End our 'multiuniversities'

This article is very difficult for me to excerpt. Just to sum up the author, David Warren of the Ottawa Citizen, wants to see an end to the public universities. He will leave alone the private universities because they aren't funding by taxpayers but only criticizes them as "'finishing schools' for the smuggest and most plausible". He accusses public universities of being job-training community colleges and wants them to be dissolved and then reverted to their true mission as "centres of true, humanistic learning". Via Instapundit!


Thursday, October 14, 2010

If Historical Events Had Facebook Statuses

Courtesy of Cool Material. I cropped what I thought was the funniest statuses I could find. This just had to be it. LBJ signs the 1964 Civil Rights Act with Dr. King liking the status, however, some of the Southern states weren't too happy. Almost a reminder of when people were complaining that there wasn't a dislike function. LOL!

Via Instapundit!

Tuesday, October 12, 2010

Eadweard Muybridge: Man in motion

Found this article via The Economist. He was a British photographer who mainly practiced in California. His motion studies work is seen as the forerunner to the motion picture. Well if you don't understand "motion picture" it's what we call movies or film today. In fact we can even connect this to video since it's another medium of motion picture.
Muybridge is best known for his demonstration that movement could be broken down into fluid sequences of individual moments. That insight was made use of by a succession of artists, from Auguste Rodin to Francis Bacon. Muybridge’s motion studies can be fairly credited as the forerunners of the cinema. There is also evidence that in 1888 he shared with Thomas Edison some thoughts on combining a new projection system he had invented—the zoopraxiscope—with Edison’s phonograph. And the grid pattern of his bestselling books on locomotion survives in the format of comic strips.
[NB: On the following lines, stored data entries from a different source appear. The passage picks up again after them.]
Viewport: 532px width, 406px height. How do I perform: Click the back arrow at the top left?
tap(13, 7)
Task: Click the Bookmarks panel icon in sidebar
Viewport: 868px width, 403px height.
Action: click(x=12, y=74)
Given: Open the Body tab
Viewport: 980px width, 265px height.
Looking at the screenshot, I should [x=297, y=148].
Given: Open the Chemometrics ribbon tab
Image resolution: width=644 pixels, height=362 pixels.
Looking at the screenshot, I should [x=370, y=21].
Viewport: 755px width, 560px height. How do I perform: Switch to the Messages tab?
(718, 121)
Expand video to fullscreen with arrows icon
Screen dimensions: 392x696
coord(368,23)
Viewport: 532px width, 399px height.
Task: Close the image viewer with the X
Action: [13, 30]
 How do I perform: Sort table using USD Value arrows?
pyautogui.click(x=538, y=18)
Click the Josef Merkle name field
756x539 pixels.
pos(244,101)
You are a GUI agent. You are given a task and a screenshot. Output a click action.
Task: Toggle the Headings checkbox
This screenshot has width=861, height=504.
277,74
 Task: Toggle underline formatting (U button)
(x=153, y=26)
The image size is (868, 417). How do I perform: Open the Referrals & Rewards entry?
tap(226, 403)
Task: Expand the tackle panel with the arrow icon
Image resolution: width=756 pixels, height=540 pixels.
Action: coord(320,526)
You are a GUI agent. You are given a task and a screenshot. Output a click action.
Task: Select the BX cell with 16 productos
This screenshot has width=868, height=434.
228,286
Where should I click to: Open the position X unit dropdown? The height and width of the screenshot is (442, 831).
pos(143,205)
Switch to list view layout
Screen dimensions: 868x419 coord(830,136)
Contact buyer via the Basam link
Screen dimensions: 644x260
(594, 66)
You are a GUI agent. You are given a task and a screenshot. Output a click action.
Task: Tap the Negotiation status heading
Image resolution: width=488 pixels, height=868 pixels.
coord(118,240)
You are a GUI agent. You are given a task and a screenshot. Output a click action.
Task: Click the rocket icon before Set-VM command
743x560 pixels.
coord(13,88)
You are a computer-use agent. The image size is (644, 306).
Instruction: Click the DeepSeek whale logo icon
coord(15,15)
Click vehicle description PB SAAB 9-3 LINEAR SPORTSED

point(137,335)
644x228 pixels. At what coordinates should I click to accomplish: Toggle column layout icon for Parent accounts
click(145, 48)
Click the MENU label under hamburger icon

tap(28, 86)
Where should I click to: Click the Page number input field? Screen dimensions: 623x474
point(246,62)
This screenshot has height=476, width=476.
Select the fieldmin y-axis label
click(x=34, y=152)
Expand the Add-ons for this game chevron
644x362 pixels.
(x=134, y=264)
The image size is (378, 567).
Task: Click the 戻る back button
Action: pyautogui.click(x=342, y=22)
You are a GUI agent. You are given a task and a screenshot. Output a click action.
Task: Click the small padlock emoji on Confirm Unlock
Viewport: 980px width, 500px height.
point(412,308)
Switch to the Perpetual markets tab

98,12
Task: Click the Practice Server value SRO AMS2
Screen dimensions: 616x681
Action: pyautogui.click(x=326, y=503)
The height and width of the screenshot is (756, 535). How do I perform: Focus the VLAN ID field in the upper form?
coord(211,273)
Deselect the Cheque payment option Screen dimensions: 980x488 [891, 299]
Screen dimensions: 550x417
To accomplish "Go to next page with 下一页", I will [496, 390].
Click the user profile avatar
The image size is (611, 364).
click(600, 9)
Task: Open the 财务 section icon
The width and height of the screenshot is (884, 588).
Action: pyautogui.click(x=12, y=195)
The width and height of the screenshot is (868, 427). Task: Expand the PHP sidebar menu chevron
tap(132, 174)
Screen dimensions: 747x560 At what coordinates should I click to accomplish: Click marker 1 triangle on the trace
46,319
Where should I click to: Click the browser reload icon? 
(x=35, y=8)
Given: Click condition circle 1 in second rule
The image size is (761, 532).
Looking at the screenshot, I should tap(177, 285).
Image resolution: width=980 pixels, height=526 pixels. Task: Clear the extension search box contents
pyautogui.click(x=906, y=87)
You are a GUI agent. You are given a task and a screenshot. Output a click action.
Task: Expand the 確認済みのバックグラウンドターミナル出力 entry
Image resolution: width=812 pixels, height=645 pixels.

A travelling exhibition, which began at the Corcoran Gallery of Art in Washington, DC, and has now opened in London, reveals Muybridge as much more than simply the pioneer of motion, however. Good close attention is paid to his biography, even if there are still important gaps. The very first line of the opening wall panel admits: “Where Muybridge learned his skill as a photographer remains unknown.” Other parts of his life are more familiar, in particular the fact that he coldbloodedly killed his wife’s lover. He was acquitted in part because a jury could not believe that a man who could lug the heavy and cumbersome photographic equipment of the time up into the Yosemite Valley could be entirely sane.

Muybridge did not just invent another name for himself. He excelled in a new industry, and made up more than just its technology as he went along. He was adept, for example, at marketing himself along with his photographs, and there is plenty of evidence of that in this show, from his illustrated trade cards and well-designed logos, to the many photographs of himself, quite naked, posing as a model in some of the motion studies.

For each major undertaking Muybridge invented the appropriate kind of photography to suit. His investigation of galloping horses for Leland Stanford, a California politician and racehorse owner, is well known. In each stride horses lift all four hooves off the ground at once, something that George Stubbs, the most famous horse painter of the last 300 years, had guessed at but which, until Muybridge, had never been proved. The beautiful cyanotype proofs for “Animal Locomotion” have recently been restored and are being given their first public outing in this show. There are also examples of the work Muybridge did up and down the Pacific coast for the national body in charge of lighthouses, including a sequence of unusual large-format seascapes completed in the 1870s, at precisely the time that Thomas Stevenson (father of Robert Louis) was designing his lighthouses around the coasts of Scotland.
When will this exhibit come to Chicago? I want to see this.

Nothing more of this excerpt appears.